─── TESTO DELL'ESERCIZIO ───

Nessuno mette in discussione il mercato dell’editoria, il suo funzionamento e le sue logiche (e non lo faremo neanche noi), ma è inaccettabile che nessuno cerchi di utilizzare questo canale per porsi criticamente il problema della realtà italiana contemporanea. E, ben s’intenda, il problema non è lo stile, la forma, i modelli espressivi e culturali di riferimento di gran parte degli scrittori italiani d’oggi, ma il contenuto delle opere di narrativa che si scrivono e si comprano attualmente in Italia. E ci suona strano che quelli che si vestono da intellettuali (anche politicamente) impegnati, si trasformino poi, con inattesa abilità, in procacciatori di evasione, intrattenimento, di storie modulate su ritmi televisivi, per un pubblico della cui educazione evidentemente non frega più niente a nessuno.
La letteratura può e deve anche educare. Perché aver paura di dirlo? Perché smettere di credere che (anche la narrativa) possa fornire strumenti di comprensione della complessità del reale?
Invece, per chiarirci, non sembra che la letteratura italiana di questi anni, nonostante alcune dichiarazioni programmatiche di impegno, sia (stata) capace di andare almeno di poco al di là dell’accettazione più incondizionata della realtà sociale italiana, e che anzi, di fronte a questa, sia rimasta del tutto inerme e passiva. Ecco, il punto è questo: che a noi, invece, questa stessa realtà, la storia, le prospettive, i mutamenti, che abbiamo vissuto e stiamo vivendo, ci appaiono “degni di ogni indignazione”, portatori come sono di cambiamenti che consideriamo indirizzati verso una strada nefasta.

─── MATERIALE FORNITO ───

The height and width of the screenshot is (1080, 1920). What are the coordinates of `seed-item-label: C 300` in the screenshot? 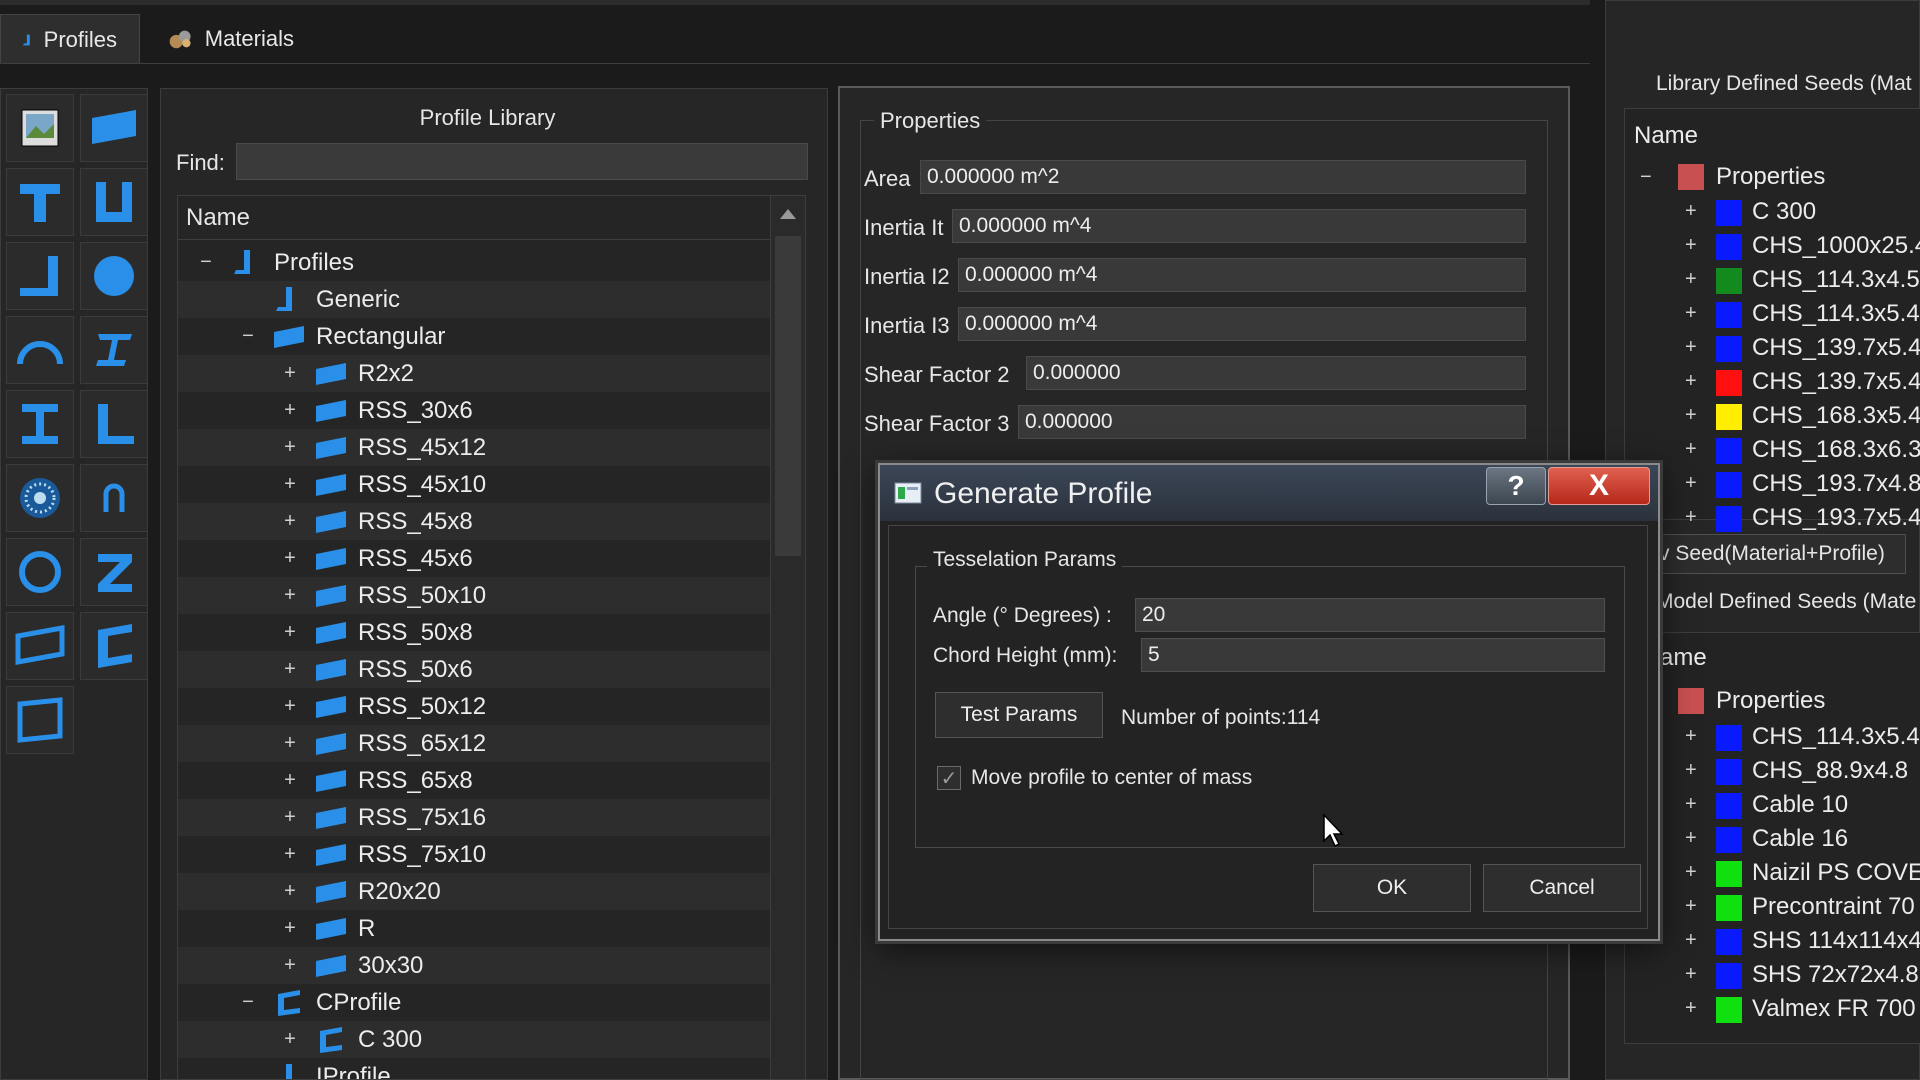 It's located at (1784, 212).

───

- ISTRUZIONI:
**a)** Facendo riferimento al testo sulla narrativa italiana contemporanea, spieghi perché, secondo chi scrive, la realtà italiana appare "degni di ogni indignazione". Risponda in una, due o tre frasi.
**b)** Citi dal testo sulla narrativa italiana contemporanea il passo che comincia con "Nessuno mette in" e termina con "niente a nessuno.".

- SOLUZIONI DEGLI ESERCIZI:
**a)** Secondo chi scrive, quella realtà, con la sua storia, le sue prospettive e i suoi mutamenti, porta con sé cambiamenti. Chi scrive li considera indirizzati verso una strada nefasta.

**b)**
Nessuno mette in discussione il mercato dell’editoria, il suo funzionamento e le sue logiche (e non lo faremo neanche noi), ma è inaccettabile che nessuno cerchi di utilizzare questo canale per porsi criticamente il problema della realtà italiana contemporanea. E, ben s’intenda, il problema non è lo stile, la forma, i modelli espressivi e culturali di riferimento di gran parte degli scrittori italiani d’oggi, ma il contenuto delle opere di narrativa che si scrivono e si comprano attualmente in Italia. E ci suona strano che quelli che si vestono da intellettuali (anche politicamente) impegnati, si trasformino poi, con inattesa abilità, in procacciatori di evasione, intrattenimento, di storie modulate su ritmi televisivi, per un pubblico della cui educazione evidentemente non frega più niente a nessuno.